- Manu Jain, who took credit for Xiaomi Corp XIACF XIACY set up and scale business in India, has left the company, joining a long list of high-profile departures at the local unit that is increasingly losing market share to rivals, including Samsung Electronics Co, Ltd SSNLF.
- Jain, who led the India business for seven years and held a global VP role, did not disclose any reason behind his departure. Still, he has been pitching investors ideas for an EV startup for several months, TechCrunch reports.
- Jain had been telling many industry figures for several quarters about his plans to leave the venture.
- Xiaomi entered the Indian smartphone market in 2014 with its more affordable phones.
- Within quarters, Xiaomi made a dent in the market, undercutting rivals Samsung, OnePlus, Oppo, and Vivo becoming the top smartphone vendor in India, a crown it no longer holds.
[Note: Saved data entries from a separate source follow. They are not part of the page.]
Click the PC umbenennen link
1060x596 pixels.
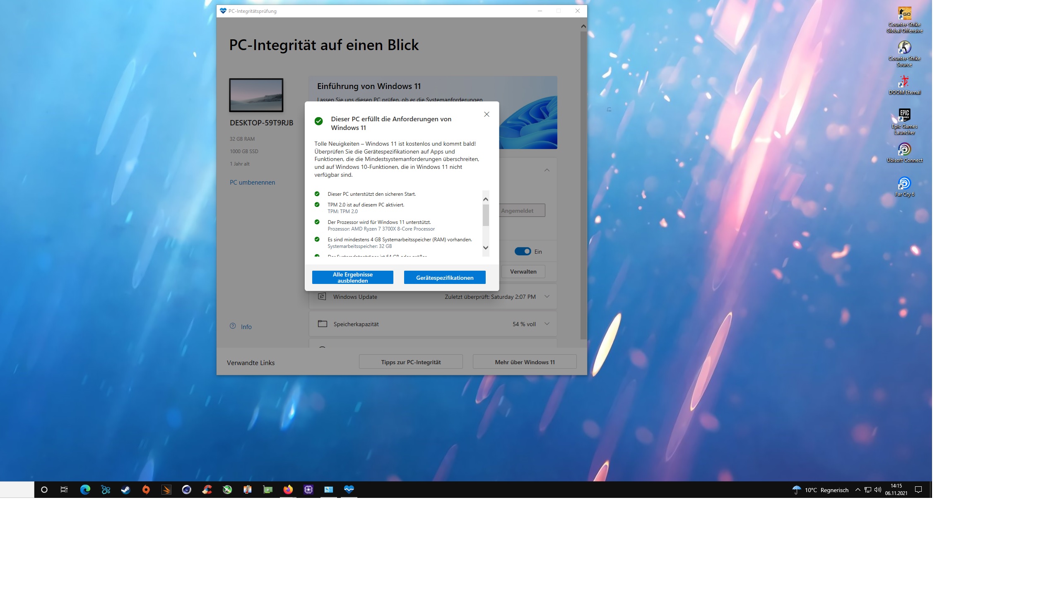point(252,183)
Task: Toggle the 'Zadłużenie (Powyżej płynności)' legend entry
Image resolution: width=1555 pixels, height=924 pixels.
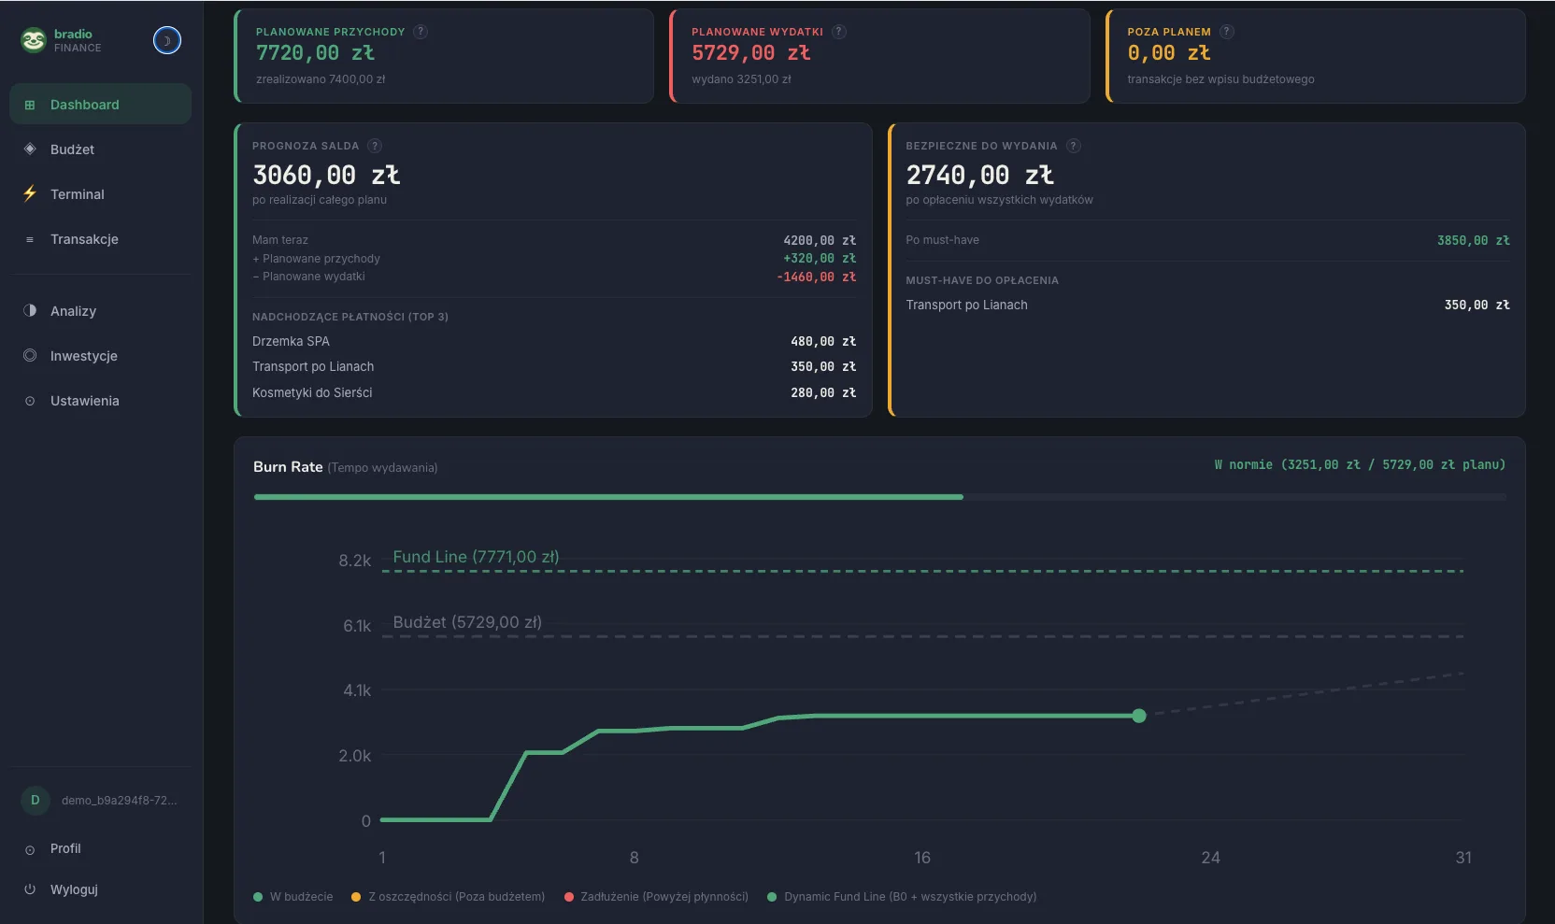Action: tap(654, 897)
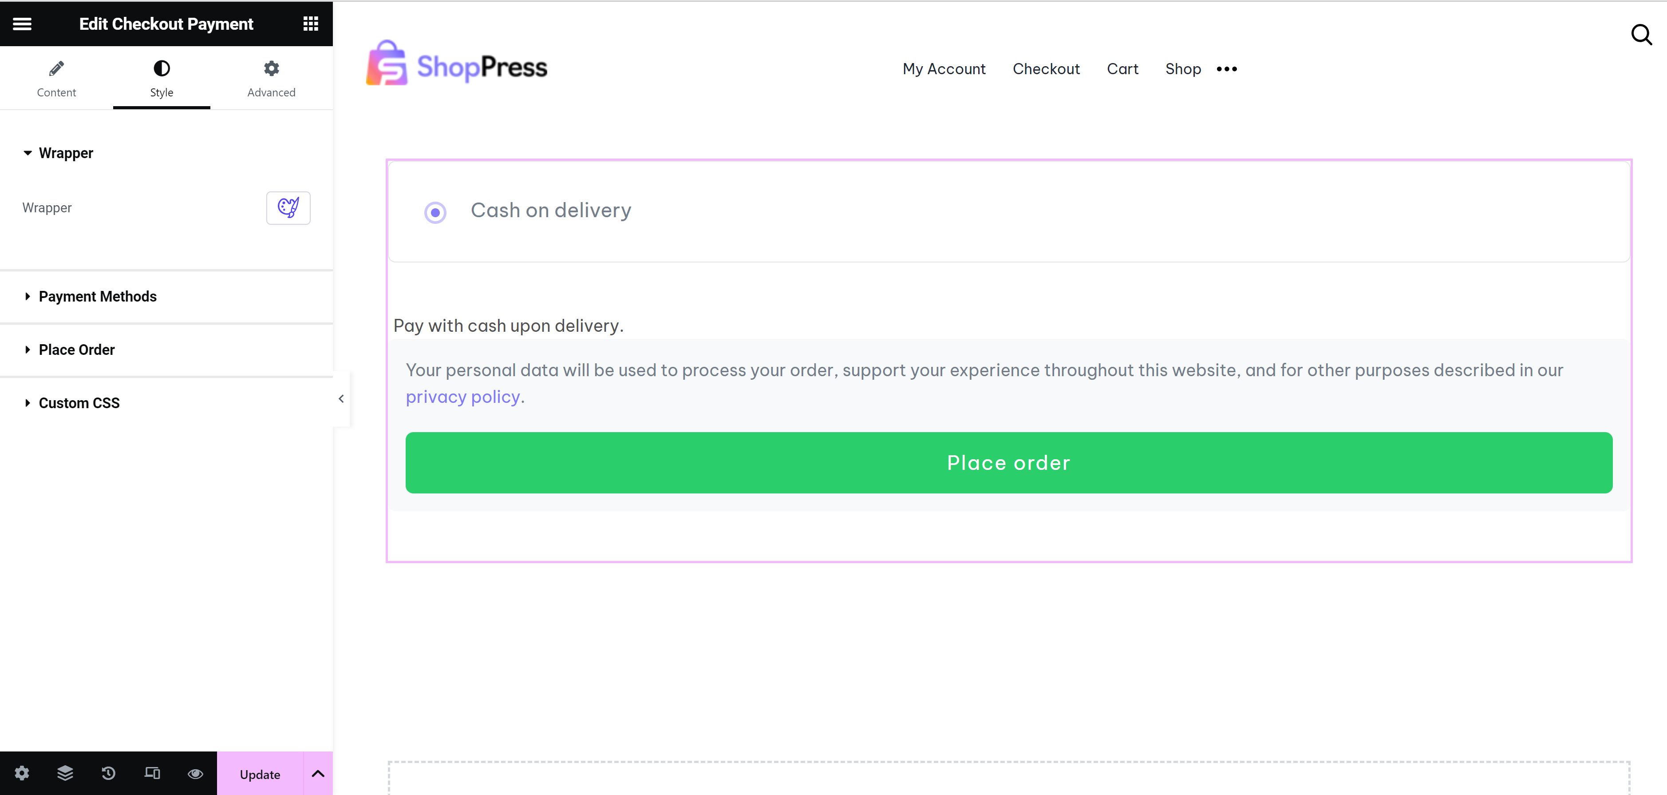
Task: Switch to the Content tab
Action: 56,78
- Jain scuffled with a big blow following escalating geopolitical friction between China and India.
- Jain was likely for a promotion to a higher global role, but the firm changed its mind.
- India's Enforcement Directorate also summoned Jain, where according to Xiaomi, he faced threats of "physical violence" in a tax dispute issue.
- India's Enforcement Directorate alleged the second-largest smartphone vendor of "illegal remittances" and seized ~$730 million.
- India's anti-money laundering and foreign exchange crime division alleged Xiaomi's Indian subsidiary of sending $55.51 billion ($725 million) of foreign currency payments disguised as royalties "on the instructions of their Chinese parent group."
- Amid the tension at its India unit, several key Xiaomi executives, including Raghu Reddy, Xiaomi India's business head, have left the firm in recent quarters.
- Price Action: XIACF shares traded lower by 6.92% at $1.59 on the last check Monday.